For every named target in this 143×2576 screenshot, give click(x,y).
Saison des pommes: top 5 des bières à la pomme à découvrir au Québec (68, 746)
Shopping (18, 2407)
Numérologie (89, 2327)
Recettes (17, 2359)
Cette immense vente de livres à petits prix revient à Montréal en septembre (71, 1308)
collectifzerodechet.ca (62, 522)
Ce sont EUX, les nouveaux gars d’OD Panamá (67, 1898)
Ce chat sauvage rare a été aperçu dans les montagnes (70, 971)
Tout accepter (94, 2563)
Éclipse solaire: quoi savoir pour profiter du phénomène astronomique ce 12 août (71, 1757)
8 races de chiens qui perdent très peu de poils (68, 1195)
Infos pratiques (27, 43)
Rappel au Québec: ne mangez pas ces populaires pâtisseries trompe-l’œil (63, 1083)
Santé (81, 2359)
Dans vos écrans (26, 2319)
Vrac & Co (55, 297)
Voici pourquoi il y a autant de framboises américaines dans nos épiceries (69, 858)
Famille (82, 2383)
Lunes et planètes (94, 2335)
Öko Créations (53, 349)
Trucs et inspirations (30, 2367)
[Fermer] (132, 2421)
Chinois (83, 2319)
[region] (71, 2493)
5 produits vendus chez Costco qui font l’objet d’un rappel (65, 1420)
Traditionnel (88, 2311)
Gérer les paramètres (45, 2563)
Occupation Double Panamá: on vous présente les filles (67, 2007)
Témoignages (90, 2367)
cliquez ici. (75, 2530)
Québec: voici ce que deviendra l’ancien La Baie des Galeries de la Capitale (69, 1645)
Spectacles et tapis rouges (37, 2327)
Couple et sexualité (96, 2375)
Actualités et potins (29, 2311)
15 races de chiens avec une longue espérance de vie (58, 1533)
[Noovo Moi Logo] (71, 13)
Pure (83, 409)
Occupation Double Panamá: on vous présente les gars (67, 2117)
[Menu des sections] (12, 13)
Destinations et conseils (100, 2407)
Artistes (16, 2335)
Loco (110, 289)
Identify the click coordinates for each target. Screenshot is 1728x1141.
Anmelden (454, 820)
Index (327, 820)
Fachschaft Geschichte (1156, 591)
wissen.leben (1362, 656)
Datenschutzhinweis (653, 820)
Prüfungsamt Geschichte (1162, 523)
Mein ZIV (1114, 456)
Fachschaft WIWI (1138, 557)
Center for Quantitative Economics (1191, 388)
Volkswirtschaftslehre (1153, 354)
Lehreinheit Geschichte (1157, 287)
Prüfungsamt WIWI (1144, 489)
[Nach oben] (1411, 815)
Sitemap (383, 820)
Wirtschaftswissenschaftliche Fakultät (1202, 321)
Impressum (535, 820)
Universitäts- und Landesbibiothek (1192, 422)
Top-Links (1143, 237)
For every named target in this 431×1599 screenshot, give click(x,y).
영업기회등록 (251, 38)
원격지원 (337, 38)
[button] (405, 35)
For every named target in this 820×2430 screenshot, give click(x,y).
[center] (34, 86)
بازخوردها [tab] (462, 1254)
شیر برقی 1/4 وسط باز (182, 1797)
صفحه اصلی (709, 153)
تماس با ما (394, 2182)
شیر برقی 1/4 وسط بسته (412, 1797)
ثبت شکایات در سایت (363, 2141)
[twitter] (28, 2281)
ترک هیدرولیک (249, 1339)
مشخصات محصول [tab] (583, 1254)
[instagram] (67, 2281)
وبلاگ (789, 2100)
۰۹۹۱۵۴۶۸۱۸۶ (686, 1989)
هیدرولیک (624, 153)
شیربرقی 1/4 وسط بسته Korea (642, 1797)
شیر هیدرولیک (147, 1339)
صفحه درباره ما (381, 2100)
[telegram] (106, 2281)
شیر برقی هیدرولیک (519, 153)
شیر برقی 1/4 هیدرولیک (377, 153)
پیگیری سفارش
= = =
> EXERCISE:
Identify each line in the records above containing the word "Occupation"; copy those lines.

> RESPONSE TO THIS TASK:
Occupation Double Panamá: on vous présente les filles (67, 2007)
Occupation Double Panamá: on vous présente les gars (67, 2117)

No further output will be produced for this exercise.